Two cardinals – an American and a German – believe that bishops supporting the most progressive reforms proposed by the champions of synodality should be subject to canonical sanctions provided for by Church law. While the “continental phase of the synod” will soon to be completed, the Pope now seems to be advancing into minefield.

If the conclave took place tomorrow, Cardinals Ludwig Müller and Raymond Burke can be sure of one thing: they will have difficulty collecting the votes of some of the progressive high prelates from the banks of the Rhine and across the Atlantic. Especially since their last interview granted to EWTN and broadcast on March 16, 2023.

Referring to the German Synodal Path which saw most bishops approve the blessing of unions between people of the same sex, the former prefect of the Congregation for the Doctrine of the Faith did not hesitate to bring out the heavy artillery: “ There must be a trial and they must be sentenced and they must be removed from their office if they are not converting themselves and they are not accepting the Catholic doctrine,” said Müller during the interview.

And if it need to be more clear, Cardinal Müller added: “It is absolutely blasphemous to make a blessing about those forms of life which is, according to the biblical and ecclesial doctrine a sin,  because all forms of sexuality outside of a valid marriage are a sin and cannot be blessed.”

Speaking honestly and openly as customary with the former prefect of the Tribunal of the Apostolic Signature: “Whether it’s a departure, heretical teaching and a denial of one of the doctrines of the faith, or apostasy in the sense of simply walking away from Christ and His teaching in the Church to embrace some other form of religion, these are crimes,” said Cardinal Burke, who emphasizes that the “Code of Canon Law provides the appropriate sanctions.”
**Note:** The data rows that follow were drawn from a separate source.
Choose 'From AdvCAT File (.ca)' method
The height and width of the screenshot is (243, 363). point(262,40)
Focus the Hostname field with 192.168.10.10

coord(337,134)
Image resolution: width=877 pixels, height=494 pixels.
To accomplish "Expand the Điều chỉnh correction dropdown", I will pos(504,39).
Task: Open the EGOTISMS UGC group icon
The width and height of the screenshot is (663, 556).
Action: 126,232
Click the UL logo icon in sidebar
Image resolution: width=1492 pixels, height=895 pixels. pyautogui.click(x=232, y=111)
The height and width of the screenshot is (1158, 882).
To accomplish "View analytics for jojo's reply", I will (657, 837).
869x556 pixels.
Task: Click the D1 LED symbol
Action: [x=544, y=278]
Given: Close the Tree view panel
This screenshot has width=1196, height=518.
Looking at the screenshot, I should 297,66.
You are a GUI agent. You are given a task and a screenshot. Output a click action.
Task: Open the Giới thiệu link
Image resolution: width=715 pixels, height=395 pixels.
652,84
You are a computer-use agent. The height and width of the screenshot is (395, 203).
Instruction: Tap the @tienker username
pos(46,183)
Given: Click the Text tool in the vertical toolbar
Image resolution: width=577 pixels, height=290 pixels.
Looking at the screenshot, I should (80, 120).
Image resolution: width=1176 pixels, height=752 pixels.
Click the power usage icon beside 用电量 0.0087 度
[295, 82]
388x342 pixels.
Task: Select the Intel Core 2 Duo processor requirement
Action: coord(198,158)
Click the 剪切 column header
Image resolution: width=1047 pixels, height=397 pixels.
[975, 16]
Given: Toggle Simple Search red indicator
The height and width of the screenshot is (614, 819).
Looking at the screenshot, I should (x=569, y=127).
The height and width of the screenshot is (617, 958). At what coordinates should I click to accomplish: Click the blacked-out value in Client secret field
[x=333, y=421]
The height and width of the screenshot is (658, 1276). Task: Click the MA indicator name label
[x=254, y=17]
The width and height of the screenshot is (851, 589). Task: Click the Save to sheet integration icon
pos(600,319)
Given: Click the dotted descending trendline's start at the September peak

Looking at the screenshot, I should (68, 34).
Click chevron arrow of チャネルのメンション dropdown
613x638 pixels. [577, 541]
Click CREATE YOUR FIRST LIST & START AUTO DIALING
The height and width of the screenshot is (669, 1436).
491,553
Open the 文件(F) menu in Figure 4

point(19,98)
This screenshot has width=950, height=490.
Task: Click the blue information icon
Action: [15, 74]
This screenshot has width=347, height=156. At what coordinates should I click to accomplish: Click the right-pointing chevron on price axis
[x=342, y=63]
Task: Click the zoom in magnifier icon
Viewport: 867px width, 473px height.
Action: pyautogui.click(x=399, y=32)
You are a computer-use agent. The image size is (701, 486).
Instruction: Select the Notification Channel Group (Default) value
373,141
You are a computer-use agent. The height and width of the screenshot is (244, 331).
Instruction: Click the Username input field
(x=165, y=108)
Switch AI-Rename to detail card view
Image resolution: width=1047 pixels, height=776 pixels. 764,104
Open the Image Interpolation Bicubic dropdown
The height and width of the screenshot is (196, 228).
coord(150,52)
And Cardinal Burke warns: “These are human interventions, human ideologies that are being pushed and the Church is being used. . . You will notice that in a lot of this talk, you never hear the name of Our Lord. You never hear talk about what Our Lord Jesus Christ is teaching us, what He’s asking of us. So this is a very serious situation,” even to the point that “opponents of these reforms are often derided as going against the Pope.”

However, explains the American cardinal who obviously wishes to spare the person of the Argentine pontiff, “we are the ones who love the pope and are trying to help him to carry out his mission,:” but “what the agents of the revolution do is simply ignore these statements and take other statements in which he seem to be favorable.”

So many words that risk having the red hat swallowed by the progressive German cardinals in favor of the synodal path across the Rhine, as well as by some of their American colleagues: for several weeks in America, the battle has been raging between the most conservative of the episcopate and the prelates who wish to reform the Church in a direction different, even opposed, to Tradition.

Thus, last January, Cardinal Robert McElroy, Archbishop of San Diego, California, emphasized the fracture lines that cross the episcopal conference of his country, by pleading the cause of the most liberal reforms, triggering an outcry among a many of his colleagues.

As the continental phase of the synod comes to a close in a veritable cacophony highlighting all the contentious issues that divide the Church, the famous “working instrument” to be presented next June concentrates all expectations.